Se trata de un ritual crudo que pone cara a cara a lidiador y astado, en el que —por contradictorio que parezca— se honra la vida del burel por encima de todo y culmina con la muerte del toro. Es este hecho el que genera —de manera cada vez más constante— críticas y presiones para que las corridas de toros sean prohibidas. Así ha sucedido en algunas entidades de nuestro país y en otras regiones del mundo y, recientemente, suscitó una nueva propuesta para prohibir los festejos taurinos en la Ciudad de México.

Sin embargo, para emprender una iniciativa de este tipo, lo adecuado sería conocer lo que conlleva la tauromaquia y, sobre todo, entenderlo, porque siempre resultará más sencillo atentar o proscribir aquello que no se comprende. Así sucede con estas propuestas —invariablemente acompañadas de una agenda política—, las cuales parten del desconocimiento y basan sus argumentos en la manera en la que el toro muere, sin dedicar un solo minuto para exponer cómo vive.
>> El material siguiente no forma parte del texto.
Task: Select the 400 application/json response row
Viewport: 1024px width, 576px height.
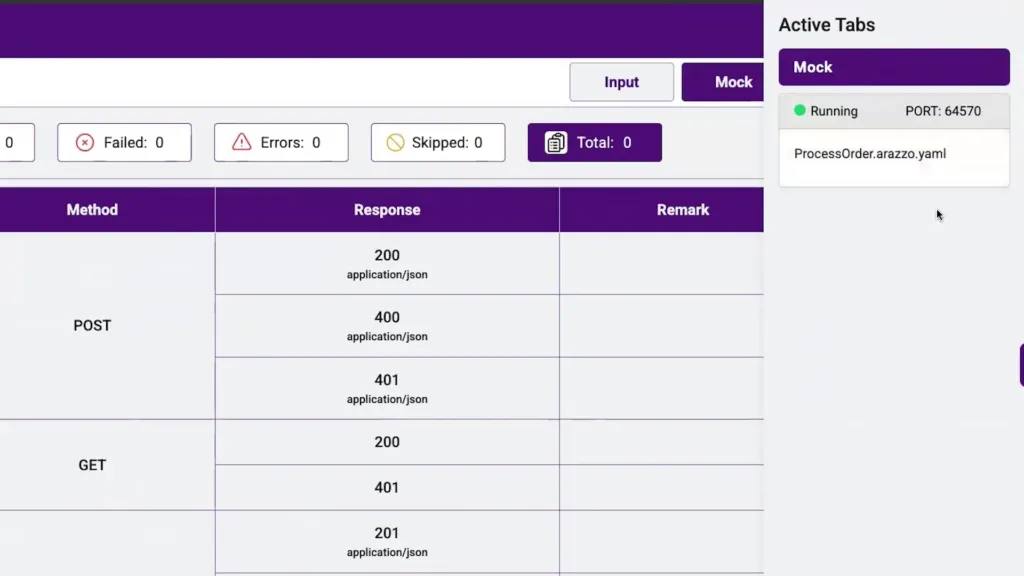Action: point(387,326)
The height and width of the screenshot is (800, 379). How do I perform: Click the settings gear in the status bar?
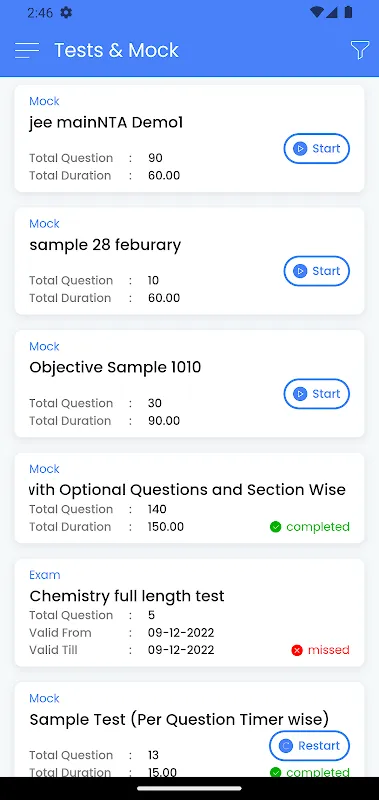point(66,13)
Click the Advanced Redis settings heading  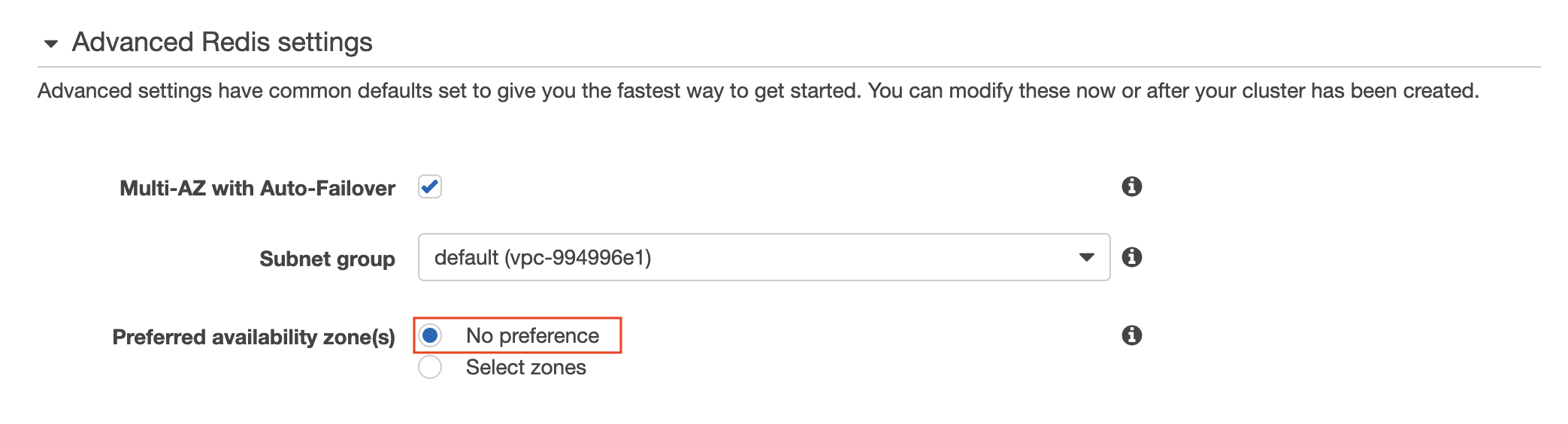222,42
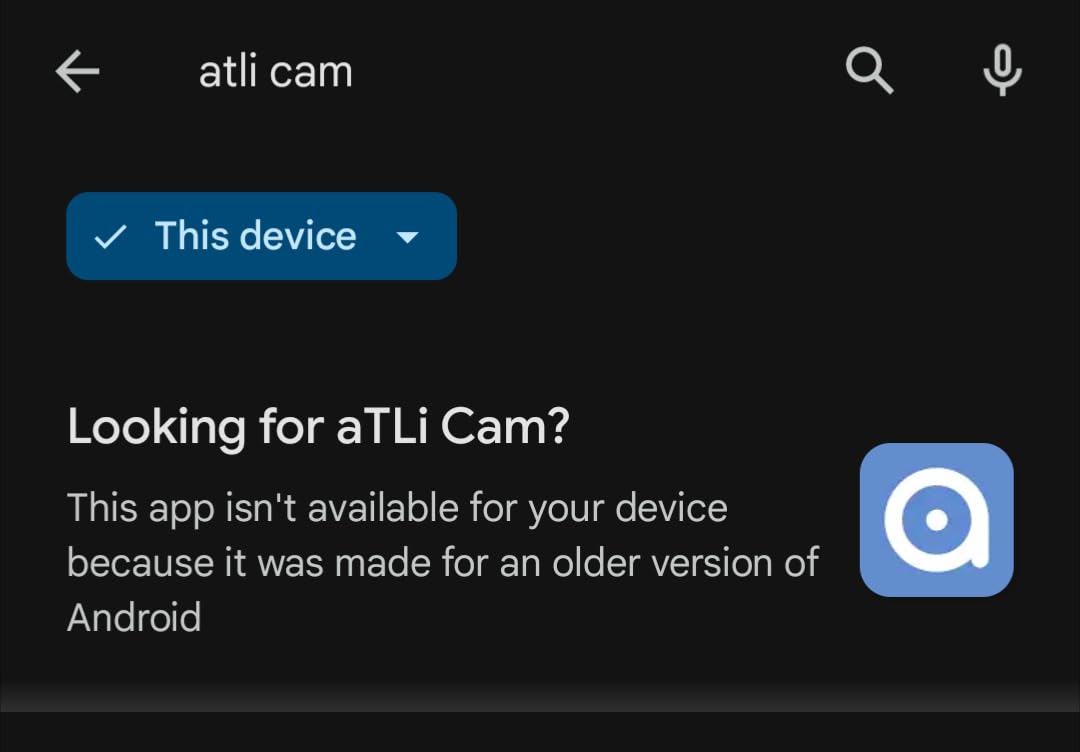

Además, la prohibición de los festejos taurinos conllevaría, necesariamente, la extinción del toro de lidia, con motivaciones que no buscan salvaguardar la vida del toro, sino cambiar su desenlace por uno que no es mejor.

El ganado bravo es criado con el único fin de ser lidiado. Para poder salir al ruedo, el toro pasa cuatro largos años en el campo bravo, en un estado prácticamente de libertad —cuestión inconcebible en la crianza del ganado tradicional. Ya en el ruedo, cada acción de la faena va aparejada de una motivación, siempre con el toro como principal protagonista y con la intención de dotar de grandeza el momento del desenlace —contrario al anonimato de la muerte en el rastro.

La dignidad en el sacrificio del astado se la da el acto de la corrida en torno suyo, lo cual no sucedería de otra manera. Es la capacidad de apreciación de la sublimidad de este rito la que ha generado todo tipo de expresiones artísticas —arquitectura, escultura, danza, música, pintura, literatura, cine y teatro— durante siglos. Sin embargo, las sociedades cambian y que lo que un día fue, no tiene que serlo siempre.

Si los tiempos marcan que la tauromaquia ha de perecer, que así sea, pero de manera natural, por falta de interés entre afición, empresarios y ganaderos —que, dicho sea de paso, ésa es la tendencia— y no por motivaciones electoreras y politiquería barata. Si verdaderamente es un espectáculo arcaico —como muchas veces se señala—, que por sí mismo desaparezca, y que la labor de sus detractores sea de convencimiento, mas no la fácil salida de una medida prohibitiva.

Evidentemente, el público taurino es minoría y definitivamente la tauromaquia no es para todos, por una cuestión de convicción o meramente de gustos. Pero ello no implica que no pueda ser para nadie. #ProhibidoProhibir.